§ Texto dado:
::::::
A recém-criada diretoria de Sustentabilidade tem como missão unificar a pauta sustentável da empresa e fortalecer os fatores ESG — Ambiental, Social e Governança na estratégia de negócios.
Mundialmente, o grupo alemão vai investir 14 bilhões de euros no programa Way to Zero, um pacote de medidas para acelerar a descarbonização da empresa e dos seus produtos, os carros.
“Temos um caminho muito grande para acelerar a transição para mobilidade sustentável, cuja eletrificação é um dos principais vetores, mas vai além”, conta Priscilla.
A estratégia passa também pela descarbonização da cadeia de suprimento e da produção nas fábricas — a meta é diminuir pela metade as emissões do CO2 por carro produzido nas fábricas no mundo todo até 2030.
Além de garantir fontes de energia limpa.
“Estamos fazendo a nossa parte, fazendo uma grande mudança da tecnologia dos automóveis, mas não adianta nada ter o carro elétrico se o automóvel não é carregado com energia limpa e sustentável”, destaca.
“Essa transição energética tem que ocorrer junto com a evolução dos nossos carros”.
::::::
§ Tarefa 1: Diga se cada afirmação abaixo está de acordo com o texto sobre a diretoria de Sustentabilidade, respondendo sim ou não e citando as palavras do texto que decidem. (a) O grupo vai investir 14 bilhões de euros no programa Way to Zero. (b) A meta é zerar as emissões de CO2 por carro produzido nas fábricas até 2030. (c) Para Priscilla, a eletrificação é o único caminho da transição.
§ Tarefa 2: Escreva a continuação do texto sobre a diretoria de Sustentabilidade, começando logo depois da última frase.

§ Dados exibidos:
::::::
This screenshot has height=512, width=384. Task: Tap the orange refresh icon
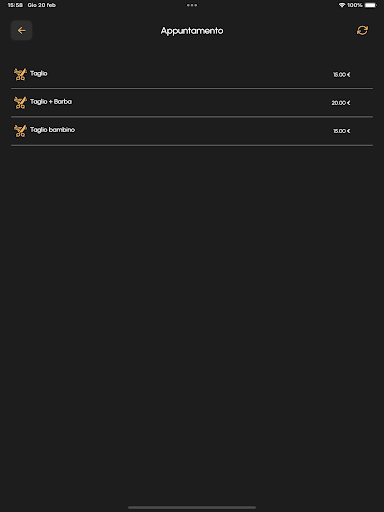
::::::
§ Resultado 1:
(a) Sim: "o grupo alemão vai investir 14 bilhões de euros no programa Way to Zero".
(b) Não: "a meta é diminuir pela metade as emissões do CO2 por carro produzido nas fábricas no mundo todo até 2030".
(c) Não: "cuja eletrificação é um dos principais vetores, mas vai além".

§ Resultado 2:
Os planos vêm na esteira da mobilização de empresas e governos para alcançar emissões líquidas zero até 2050 e alcançar o objetivo do Acordo de Paris de limitar o aquecimento do planeta a 1,5°C até o fim do século.
São também uma sinalização de mudanças na governança da companhia, quem em 2015 protagonizou o escândalo de emissões que ficou conhecido como dieselgate.
“O dieselgate trouxe uma nova visão estratégica para a empresa. Tivemos que repensar todo o impacto econômico, social e de sustentabilidade, e reconquistar a confiança”, afirma a executiva.
A seguir, os principais pontos da entrevista:
Eletrificação acelerada na Europa e etanol no Brasil
Parte da estratégia de descarbonização da Volkswagen, a eletrificação acelerada deve acontecer com mais força na Europa.
A meta é que em 2030 mais de 70% dos carros vendidos pela companhia no continente sejam elétricos. Nos Estados Unidos e China, a meta para 2030 é de 40%.
Já em países emergentes, como o Brasil, a aceitação dos elétricos deve ser diferente e a estratégia é se adaptar.
“No Brasil, estamos completamente alinhados de que o etanol é uma estratégia complementar já existente. Por isso, a nossa estratégia é desenvolver tecnologias a partir do etanol como combustível além do que a gente tem hoje”, conta Priscilla.
Ela vê o momento como oportuno para o Brasil exportar a tecnologia como alternativa à eletrificação.
“A gente diz que o etanol tem a chance de deixar de ser uma jabuticaba e poder ser exportado para vários países, porque não é só o Brasil que vai ter o desafio de acelerar essa eletrificação da frota. Outros países também terão”.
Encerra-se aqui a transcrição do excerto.